* _How to complete this task_
Set down the lines below exactly as they stand, please. Go from the first through the one containing "Task: Select Nov 14 on the date axis".

* _Given data_
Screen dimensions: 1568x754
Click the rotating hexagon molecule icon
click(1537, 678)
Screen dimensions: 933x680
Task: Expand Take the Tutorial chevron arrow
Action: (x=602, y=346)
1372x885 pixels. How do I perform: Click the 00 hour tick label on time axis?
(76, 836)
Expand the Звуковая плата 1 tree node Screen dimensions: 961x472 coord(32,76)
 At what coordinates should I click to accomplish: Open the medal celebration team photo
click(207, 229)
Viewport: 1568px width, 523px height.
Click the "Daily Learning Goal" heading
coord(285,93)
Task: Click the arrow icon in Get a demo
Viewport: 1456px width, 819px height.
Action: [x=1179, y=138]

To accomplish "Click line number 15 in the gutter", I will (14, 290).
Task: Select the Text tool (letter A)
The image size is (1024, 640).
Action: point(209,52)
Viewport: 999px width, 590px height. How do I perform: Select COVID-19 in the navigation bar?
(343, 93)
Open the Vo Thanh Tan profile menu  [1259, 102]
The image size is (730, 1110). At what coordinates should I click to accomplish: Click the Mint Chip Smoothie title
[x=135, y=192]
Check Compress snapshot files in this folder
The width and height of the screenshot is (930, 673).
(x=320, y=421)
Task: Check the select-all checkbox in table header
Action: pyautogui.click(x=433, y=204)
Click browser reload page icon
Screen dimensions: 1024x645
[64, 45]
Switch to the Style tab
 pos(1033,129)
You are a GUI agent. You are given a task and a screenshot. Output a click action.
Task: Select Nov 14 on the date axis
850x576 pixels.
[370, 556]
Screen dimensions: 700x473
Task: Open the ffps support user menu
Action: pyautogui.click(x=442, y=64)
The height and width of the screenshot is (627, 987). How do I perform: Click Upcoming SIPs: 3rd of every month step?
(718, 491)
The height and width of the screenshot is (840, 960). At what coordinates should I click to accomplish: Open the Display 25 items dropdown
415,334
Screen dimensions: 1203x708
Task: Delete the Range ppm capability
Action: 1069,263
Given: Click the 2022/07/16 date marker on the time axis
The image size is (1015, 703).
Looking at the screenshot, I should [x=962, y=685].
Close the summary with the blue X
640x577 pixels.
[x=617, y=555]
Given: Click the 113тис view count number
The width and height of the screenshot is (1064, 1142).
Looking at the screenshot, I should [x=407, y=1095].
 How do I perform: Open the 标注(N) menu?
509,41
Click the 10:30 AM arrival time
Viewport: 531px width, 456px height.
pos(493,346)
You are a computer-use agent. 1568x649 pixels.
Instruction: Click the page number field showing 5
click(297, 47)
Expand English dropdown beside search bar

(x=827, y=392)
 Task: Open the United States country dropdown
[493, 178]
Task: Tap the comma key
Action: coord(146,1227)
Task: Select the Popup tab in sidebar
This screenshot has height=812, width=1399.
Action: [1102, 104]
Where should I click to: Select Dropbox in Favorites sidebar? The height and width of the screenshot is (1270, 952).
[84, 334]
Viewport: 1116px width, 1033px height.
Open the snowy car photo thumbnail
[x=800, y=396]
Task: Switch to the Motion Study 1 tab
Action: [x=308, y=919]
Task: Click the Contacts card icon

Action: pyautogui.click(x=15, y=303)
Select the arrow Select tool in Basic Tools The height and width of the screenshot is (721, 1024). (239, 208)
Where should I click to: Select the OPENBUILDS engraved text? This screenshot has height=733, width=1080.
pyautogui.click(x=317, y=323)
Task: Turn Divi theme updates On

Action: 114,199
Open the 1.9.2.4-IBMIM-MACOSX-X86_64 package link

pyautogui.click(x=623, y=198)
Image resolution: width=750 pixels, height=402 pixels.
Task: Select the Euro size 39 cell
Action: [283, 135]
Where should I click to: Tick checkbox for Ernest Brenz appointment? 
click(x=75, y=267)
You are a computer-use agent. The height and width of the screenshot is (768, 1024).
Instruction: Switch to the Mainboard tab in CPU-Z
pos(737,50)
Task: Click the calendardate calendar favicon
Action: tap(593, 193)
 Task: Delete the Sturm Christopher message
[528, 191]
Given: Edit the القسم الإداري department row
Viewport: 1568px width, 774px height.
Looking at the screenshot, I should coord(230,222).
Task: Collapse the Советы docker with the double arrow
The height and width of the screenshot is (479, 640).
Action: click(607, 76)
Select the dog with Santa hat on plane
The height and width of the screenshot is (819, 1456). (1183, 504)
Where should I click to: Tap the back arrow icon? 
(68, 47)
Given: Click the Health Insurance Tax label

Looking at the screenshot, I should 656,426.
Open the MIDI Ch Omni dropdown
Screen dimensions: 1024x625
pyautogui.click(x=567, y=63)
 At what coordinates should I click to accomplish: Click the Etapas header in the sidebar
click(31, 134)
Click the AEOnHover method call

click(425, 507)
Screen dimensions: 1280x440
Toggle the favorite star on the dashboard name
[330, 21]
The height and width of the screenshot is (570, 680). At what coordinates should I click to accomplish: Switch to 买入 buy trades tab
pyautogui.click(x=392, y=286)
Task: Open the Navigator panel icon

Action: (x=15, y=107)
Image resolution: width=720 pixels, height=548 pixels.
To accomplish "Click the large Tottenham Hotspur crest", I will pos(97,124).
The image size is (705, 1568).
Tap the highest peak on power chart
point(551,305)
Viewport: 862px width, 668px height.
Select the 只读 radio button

* _Output_
Screen dimensions: 1568x754
Click the rotating hexagon molecule icon
click(1537, 678)
Screen dimensions: 933x680
Task: Expand Take the Tutorial chevron arrow
Action: (x=602, y=346)
1372x885 pixels. How do I perform: Click the 00 hour tick label on time axis?
(76, 836)
Expand the Звуковая плата 1 tree node Screen dimensions: 961x472 coord(32,76)
 At what coordinates should I click to accomplish: Open the medal celebration team photo
click(207, 229)
Viewport: 1568px width, 523px height.
Click the "Daily Learning Goal" heading
coord(285,93)
Task: Click the arrow icon in Get a demo
Viewport: 1456px width, 819px height.
Action: [x=1179, y=138]

To accomplish "Click line number 15 in the gutter", I will (14, 290).
Task: Select the Text tool (letter A)
The image size is (1024, 640).
Action: point(209,52)
Viewport: 999px width, 590px height. How do I perform: Select COVID-19 in the navigation bar?
(343, 93)
Open the Vo Thanh Tan profile menu  [1259, 102]
The image size is (730, 1110). At what coordinates should I click to accomplish: Click the Mint Chip Smoothie title
[x=135, y=192]
Check Compress snapshot files in this folder
The width and height of the screenshot is (930, 673).
(x=320, y=421)
Task: Check the select-all checkbox in table header
Action: pyautogui.click(x=433, y=204)
Click browser reload page icon
Screen dimensions: 1024x645
[64, 45]
Switch to the Style tab
 pos(1033,129)
You are a GUI agent. You are given a task and a screenshot. Output a click action.
Task: Select Nov 14 on the date axis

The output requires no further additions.